OHR PHARMACEUTICAL INC – 10-Q – Management’s Discussion and Analysis of Financial Condition and Results of Operations.

Certain statements contained in this report, including, without limitation, statements containing the words "believes," "anticipates," "expects," "intends," and words of similar import, constitute "forward-looking statements" as defined in the Private Securities Litigation Reform Act of 1995 or by the Securities and Exchange Commission in its rules, regulations and releases, regarding the Company's financial and business prospects. These forward-looking statements are qualified in their entirety by these cautionary statements, which are being made pursuant to the provisions of such Act and with the intention of obtaining the benefits of the "safe harbor" provisions of such Act. The Company cautions investors that any forward-looking statements it makes are not guarantees of future performance and that actual results may differ materially from those in the forward-looking statements. We assume no obligation to update any forward-looking statements contained in this report, whether as a result of new information, future events or otherwise. Any investment in our common stock involves a high degree of risk. For a general discussion of some of these risks in greater detail, see our "Risk Factors" in the Company's Annual Report on Form 10-K (the " Form 10-K ") for the fiscal year ended September 30, 2012, as filed with the Securities and Exchange Commission on January 9, 2012.

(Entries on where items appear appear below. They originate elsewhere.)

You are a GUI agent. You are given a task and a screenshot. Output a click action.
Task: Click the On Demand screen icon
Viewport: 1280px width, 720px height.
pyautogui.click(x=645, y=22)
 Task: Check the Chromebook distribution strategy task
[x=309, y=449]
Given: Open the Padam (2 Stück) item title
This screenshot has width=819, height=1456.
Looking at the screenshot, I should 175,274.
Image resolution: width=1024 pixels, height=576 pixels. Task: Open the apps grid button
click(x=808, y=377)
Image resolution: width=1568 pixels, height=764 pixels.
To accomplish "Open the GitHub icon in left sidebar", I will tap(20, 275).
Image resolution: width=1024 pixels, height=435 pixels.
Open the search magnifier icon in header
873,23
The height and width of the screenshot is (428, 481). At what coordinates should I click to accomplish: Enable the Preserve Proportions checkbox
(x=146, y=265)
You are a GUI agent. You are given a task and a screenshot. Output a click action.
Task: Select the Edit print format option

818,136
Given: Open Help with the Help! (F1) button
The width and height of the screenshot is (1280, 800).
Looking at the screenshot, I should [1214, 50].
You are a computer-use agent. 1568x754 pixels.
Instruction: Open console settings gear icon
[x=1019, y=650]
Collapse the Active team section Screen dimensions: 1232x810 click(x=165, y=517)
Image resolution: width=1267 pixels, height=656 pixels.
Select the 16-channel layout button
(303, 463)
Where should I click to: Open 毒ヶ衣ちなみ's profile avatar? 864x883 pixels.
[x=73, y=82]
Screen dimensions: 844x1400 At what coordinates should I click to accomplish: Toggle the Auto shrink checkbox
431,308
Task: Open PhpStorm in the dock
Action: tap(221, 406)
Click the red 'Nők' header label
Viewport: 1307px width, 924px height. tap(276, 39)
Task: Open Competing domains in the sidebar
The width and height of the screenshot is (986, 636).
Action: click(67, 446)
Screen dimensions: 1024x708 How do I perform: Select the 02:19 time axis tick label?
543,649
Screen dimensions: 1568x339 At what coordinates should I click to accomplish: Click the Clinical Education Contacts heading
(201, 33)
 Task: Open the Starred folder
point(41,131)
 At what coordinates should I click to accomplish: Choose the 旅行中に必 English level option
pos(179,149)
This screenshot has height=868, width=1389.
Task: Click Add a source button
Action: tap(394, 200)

 History and Recent Events  General and Historical  Summary 

Ohr Pharmaceutical, Inc. ("we", "Ohr", the "Company" or the "Registrant") is a Delaware corporation that was organized on August 4, 2009, as successor to BBM Holdings, Inc. (formerly Prime Resource, Inc., which was organized March 29, 2002) pursuant to a reincorporation merger.

The Company is a biotechnology company focused on the development of the Company's previously acquired compounds with a focus on the clinical development of our two later stage lead products, OHR/AVR118 for the treatment of cancer cachexia (multi-symptom wasting disorder), and Squalamine for the treatment of the wet form of age-related macular degeneration ("AMD") using an eye drop formulation. We acquired OHR/AVR118 in a secured party sale and Squalamine from the Genaera Liquidating Trust as part of the Company's strategy to acquire undervalued biotechnology companies and assets.

On March 19, 2009, the Company acquired in a secured party sale all the patents, related intellectual property, clinical data and other assets related to AVR118 (also known now as OHR/AVR118). OHR/AVR118 is in an ongoing Phase II trial for the treatment of cachexia. The Company acquired OHR/AVR118 and related assets in a secured party sale with $100,000 in cash and $500,000 principal amount of 11% convertible secured non-recourse debenture due June 20, 2011 convertible into common stock at $0.40 per share (the "Convertible Debenture"). The Convertible Debenture was repaid on December 29, 2010 and all security interests were released. The cash portion of the purchase price was financed by short-term loans from an affiliate of Orin Hirschman and another current shareholder, which were repaid June 3, 2009.

On August 19, 2009, the Company completed the acquisition of Squalamine, Trodusquemine and related compounds from Genaera Liquidating Trust. The Company paid $200,000 in cash for the compounds.

On April 12, 2010, Dr. Irach Taraporewala was hired as the Company's full-time CEO and Sam Backenroth was hired as the Company's Vice President of Business Development and CFO.

The Company is currently engaged in the clinical testing of the Squalamine eye drop program for the treatment of wet-AMD and OHR/AVR118 for cancer cachexia.

Historical

Prior Business - The Company was originally formed under the name Prime Resource, Inc., a Utah corporation. After disposing of its prior insurance business, on March 30, 2007, the Company merged with Broadband Maritime Inc., a broadband maritime service supplier. No goodwill was recognized in the merger since Broadband Maritime was treated as the acquirer for accounting purposes and the Company was a "shell company." On June 5, 2007, after cancellations of key contracts, the Company announced that it had ceased broadband maritime operations and reduced employment to a small residual force. Accordingly, the Company ceased broadband maritime operations effective September 30, 2007 and was reclassified as a development stage enterprise, from the date of cessation forward.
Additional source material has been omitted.